Records in a dataset
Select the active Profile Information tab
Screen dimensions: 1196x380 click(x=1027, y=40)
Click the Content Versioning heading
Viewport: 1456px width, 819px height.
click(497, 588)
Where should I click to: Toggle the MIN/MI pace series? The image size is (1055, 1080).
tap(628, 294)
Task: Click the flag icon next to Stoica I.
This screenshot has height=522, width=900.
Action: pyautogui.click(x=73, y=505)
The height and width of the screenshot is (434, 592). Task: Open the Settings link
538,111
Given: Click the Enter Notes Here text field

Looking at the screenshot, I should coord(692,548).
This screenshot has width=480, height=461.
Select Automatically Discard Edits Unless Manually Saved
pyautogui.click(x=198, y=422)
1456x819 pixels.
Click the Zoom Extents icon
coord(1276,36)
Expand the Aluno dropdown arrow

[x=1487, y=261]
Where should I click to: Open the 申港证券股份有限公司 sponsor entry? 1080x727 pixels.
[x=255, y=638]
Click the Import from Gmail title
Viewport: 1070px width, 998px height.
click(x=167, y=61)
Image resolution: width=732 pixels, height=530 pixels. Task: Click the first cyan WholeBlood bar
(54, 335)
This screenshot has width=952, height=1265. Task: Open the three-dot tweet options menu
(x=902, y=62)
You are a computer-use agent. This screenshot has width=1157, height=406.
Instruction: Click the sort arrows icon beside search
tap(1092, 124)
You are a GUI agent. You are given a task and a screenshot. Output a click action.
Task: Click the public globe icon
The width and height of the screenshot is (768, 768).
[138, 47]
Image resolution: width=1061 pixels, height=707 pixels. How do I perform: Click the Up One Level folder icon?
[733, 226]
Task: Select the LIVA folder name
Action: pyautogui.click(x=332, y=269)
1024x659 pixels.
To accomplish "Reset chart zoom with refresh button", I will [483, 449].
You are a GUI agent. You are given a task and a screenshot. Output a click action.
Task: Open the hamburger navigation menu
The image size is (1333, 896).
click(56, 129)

Stated task - Copy every one of the records above word for word, keeping each line as it is.

Final answer -
Select the active Profile Information tab
Screen dimensions: 1196x380 click(x=1027, y=40)
Click the Content Versioning heading
Viewport: 1456px width, 819px height.
click(497, 588)
Where should I click to: Toggle the MIN/MI pace series? The image size is (1055, 1080).
tap(628, 294)
Task: Click the flag icon next to Stoica I.
This screenshot has height=522, width=900.
Action: pyautogui.click(x=73, y=505)
The height and width of the screenshot is (434, 592). Task: Open the Settings link
538,111
Given: Click the Enter Notes Here text field

Looking at the screenshot, I should coord(692,548).
This screenshot has width=480, height=461.
Select Automatically Discard Edits Unless Manually Saved
pyautogui.click(x=198, y=422)
1456x819 pixels.
Click the Zoom Extents icon
coord(1276,36)
Expand the Aluno dropdown arrow

[x=1487, y=261]
Where should I click to: Open the 申港证券股份有限公司 sponsor entry? 1080x727 pixels.
[x=255, y=638]
Click the Import from Gmail title
Viewport: 1070px width, 998px height.
click(x=167, y=61)
Image resolution: width=732 pixels, height=530 pixels. Task: Click the first cyan WholeBlood bar
(54, 335)
This screenshot has width=952, height=1265. Task: Open the three-dot tweet options menu
(x=902, y=62)
You are a computer-use agent. This screenshot has width=1157, height=406.
Instruction: Click the sort arrows icon beside search
tap(1092, 124)
You are a GUI agent. You are given a task and a screenshot. Output a click action.
Task: Click the public globe icon
The width and height of the screenshot is (768, 768).
[138, 47]
Image resolution: width=1061 pixels, height=707 pixels. How do I perform: Click the Up One Level folder icon?
[733, 226]
Task: Select the LIVA folder name
Action: pyautogui.click(x=332, y=269)
1024x659 pixels.
To accomplish "Reset chart zoom with refresh button", I will [483, 449].
You are a GUI agent. You are given a task and a screenshot. Output a click action.
Task: Open the hamburger navigation menu
The image size is (1333, 896).
click(56, 129)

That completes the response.